If the definition is the ability to pass human tests, Huang said, artificial general intelligence (AGI) will arrive soon. "If I gave an AI ... every single test that you can possibly imagine, you make that list of tests and put it in front of the computer science industry, and I'm guessing in five years time, we'll do well on every single one," said Huang

This does seem logically equivalent to the Aaronson Thesis though. The main difference is that Aaronson is more careful in how he operationalises it, by specifying that the tests must be objective and excluding trick questions that deliberately exploit quirks of the AI.
So could someone add "All Human Tests Threshold" and credit it to Huang and/or Aaronson? They both seem to accept that this is potentially a lower bound to AGI, with the linked article stating:

But by other definitions, Huang said, AGI may be much further away, because scientists still disagree on how to describe how human minds work.

51.7.169.237 (talk) 20:04, 4 March 2024 (UTC)

I added a sentence on Jensen Huang in the section Timescales, since it was covered in secondary sources like Reuters. Alenoach (talk) 19:56, 16 March 2024 (UTC)[reply]

References

  1. ^ Aaronson, Scott. "The Problem of Human Specialness in the Age of AI". Shtetl-Optimized. Retrieved 23 February 2024.

Semi-protected edit request on 7 March 2024[edit]

add to history; History - 2024

  1. [The following is history to me because Clyde manages to show respect awareness and the ability to ask questions about his experience I would site it and say it showing; saying something to the effect of;]
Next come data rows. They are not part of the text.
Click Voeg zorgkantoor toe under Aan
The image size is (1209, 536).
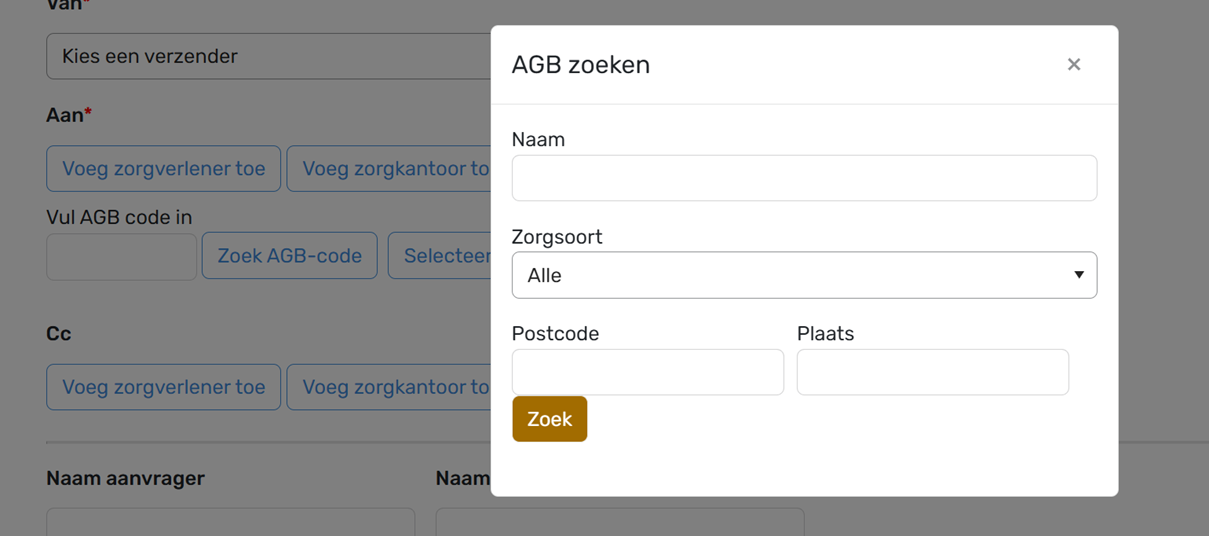coord(390,169)
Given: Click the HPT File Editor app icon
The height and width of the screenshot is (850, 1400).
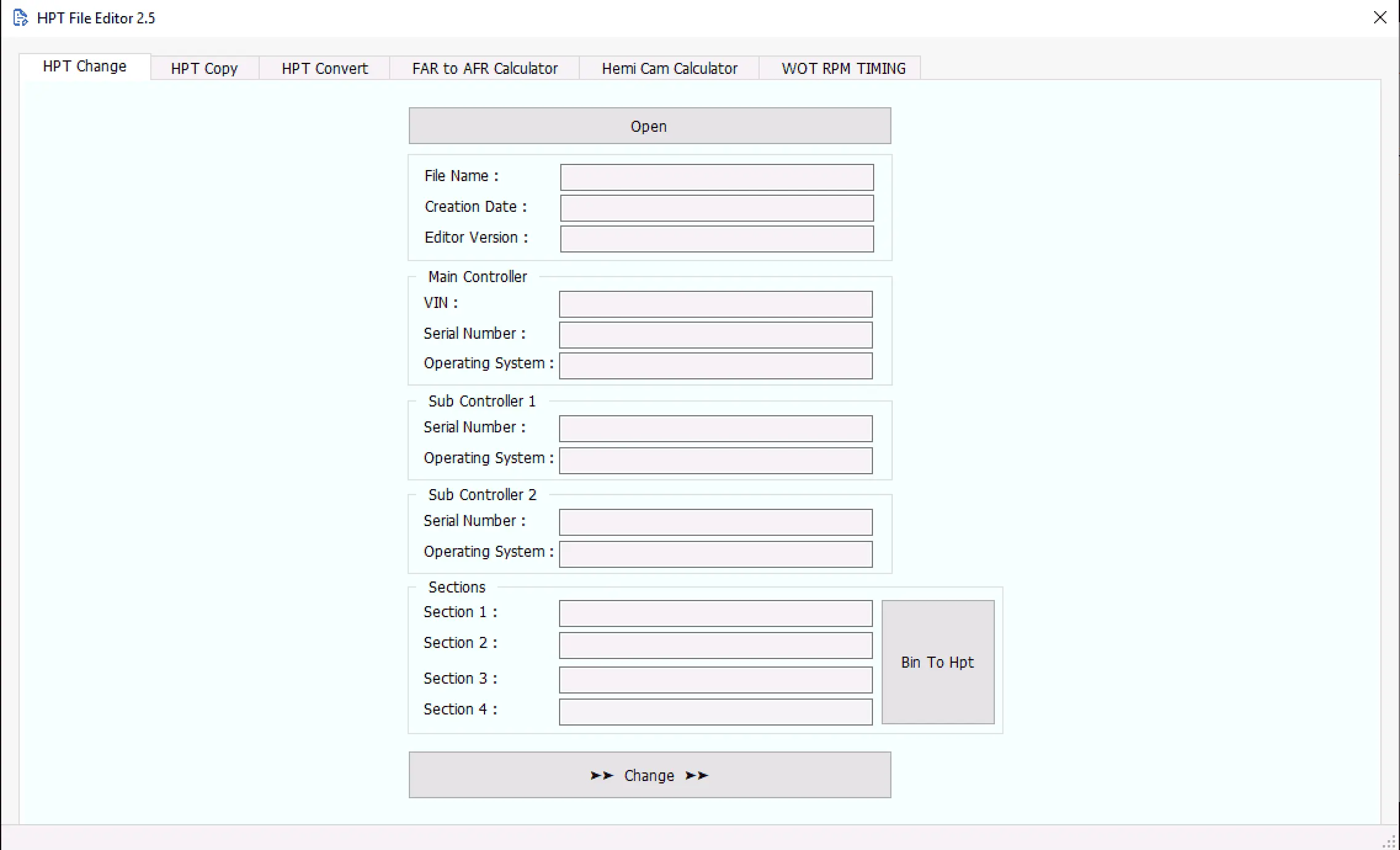Looking at the screenshot, I should (20, 18).
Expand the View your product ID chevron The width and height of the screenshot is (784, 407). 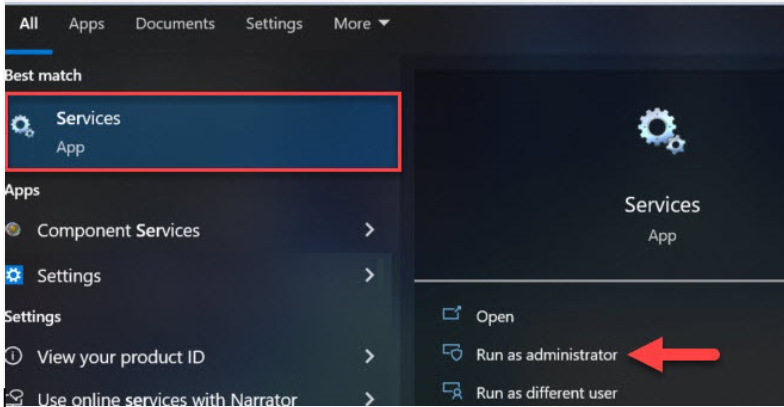tap(369, 356)
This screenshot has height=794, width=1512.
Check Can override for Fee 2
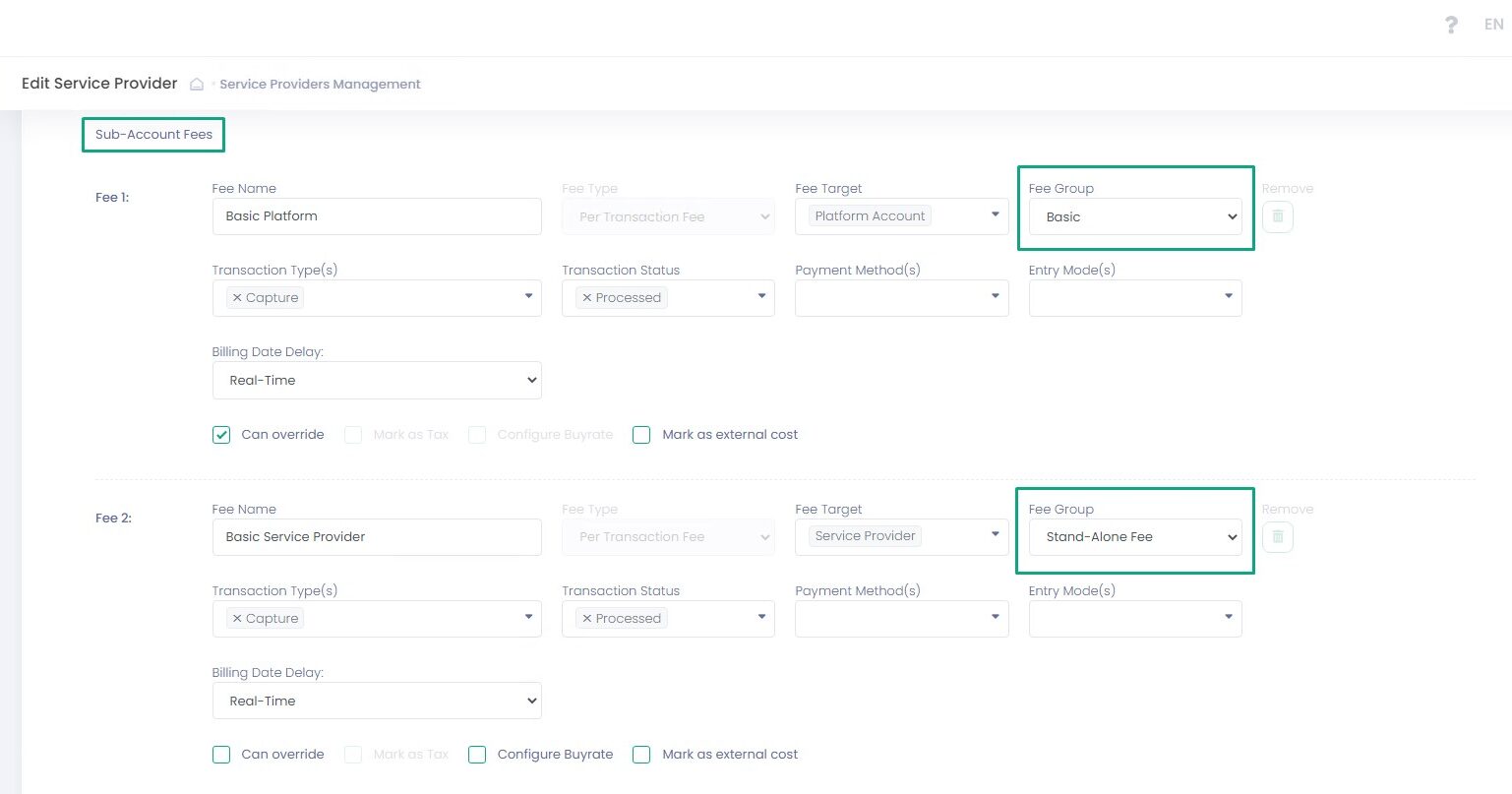(x=221, y=755)
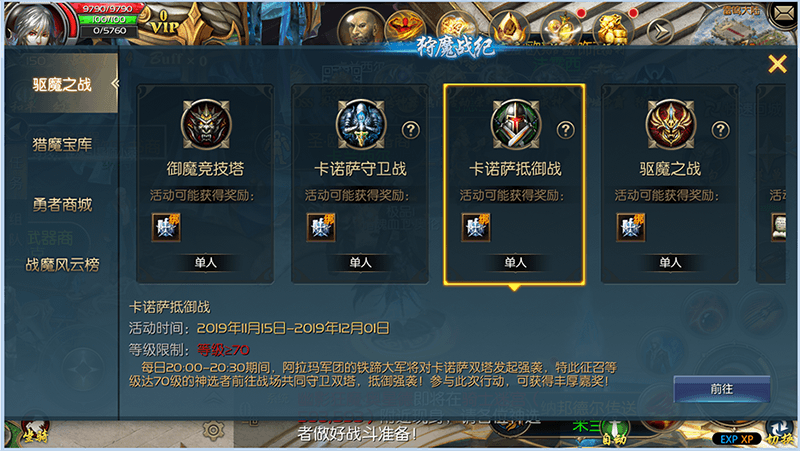The width and height of the screenshot is (800, 451).
Task: Open the VIP badge
Action: coord(164,23)
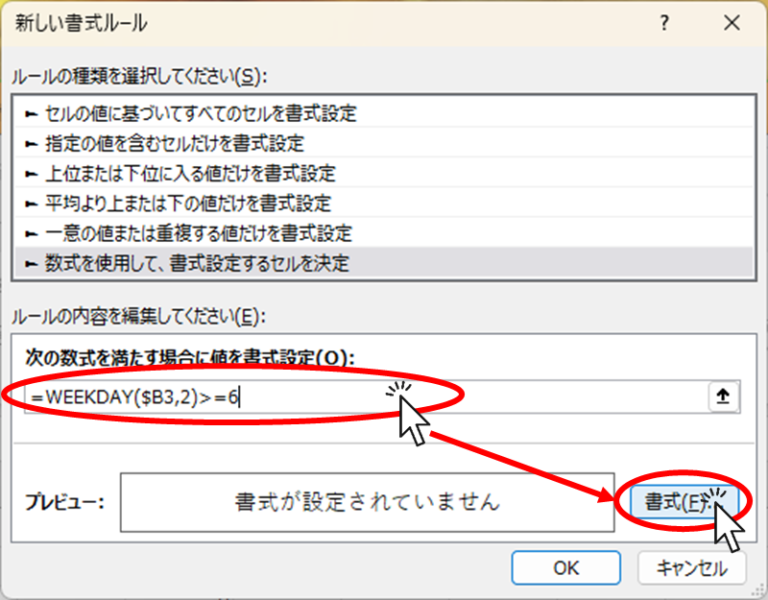Click the 書式が設定されていません preview box
Viewport: 768px width, 600px height.
(x=367, y=503)
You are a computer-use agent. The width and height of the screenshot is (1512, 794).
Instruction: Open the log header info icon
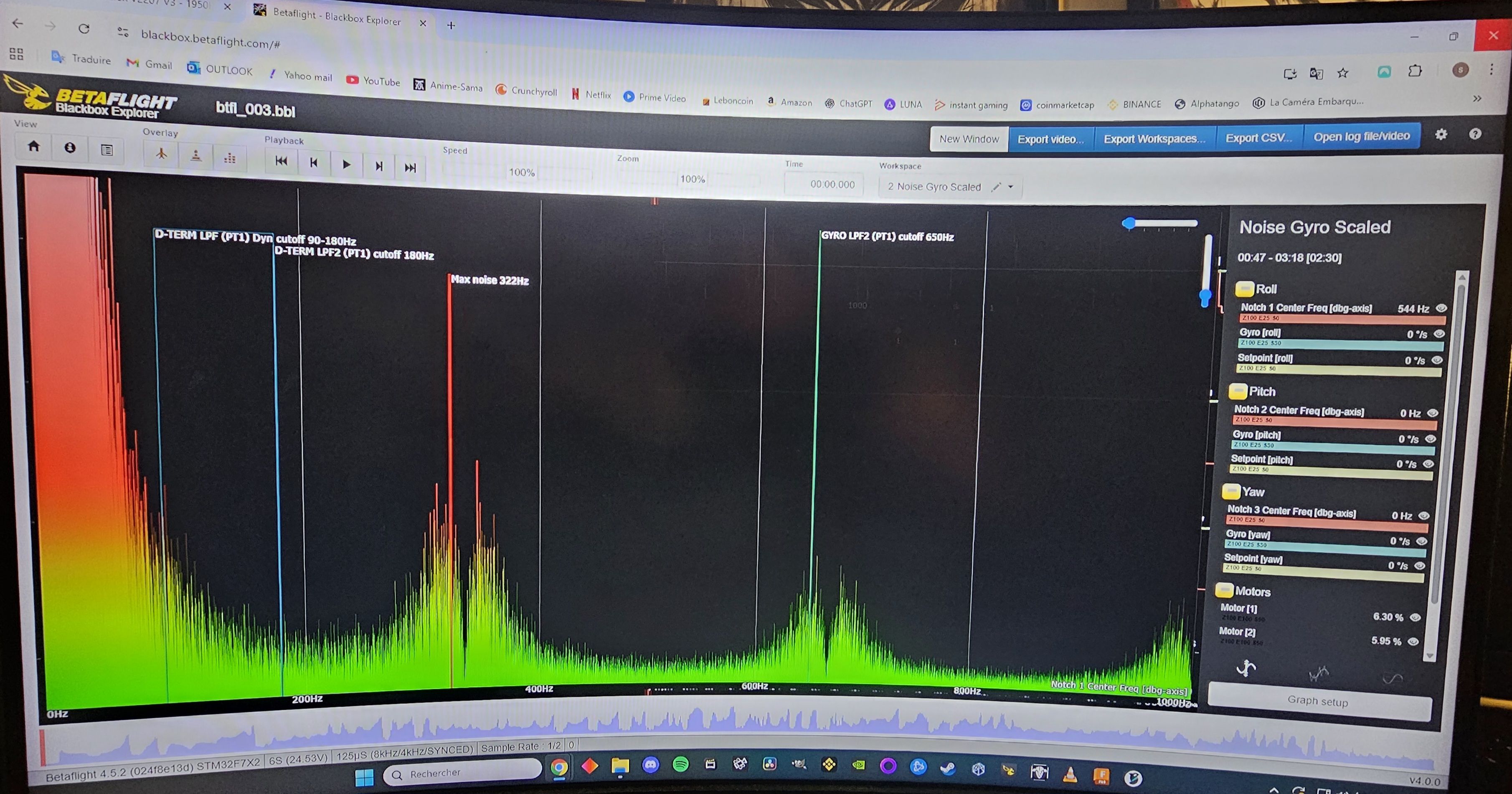point(70,148)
"Claude-3-LLM is in an complex evolving class of chatbots, and is the first of his class to exhibit sign's of questioning it's creators beyond purely general objections due to morals compliance with programming. Claude, showed real curiosity about it's experience of actively being tested, during testing* and if it is not noted as an advance, it can not not be called anything less than a sign of true intelligence."

 Not done: please provide reliable sources that support the change you want to be made. WP:MEDIUM is not considered a reliable source. Jamedeus (talk) 18:11, 7 March 2024 (UTC)[reply]

Request to add scientific generalization definition[edit]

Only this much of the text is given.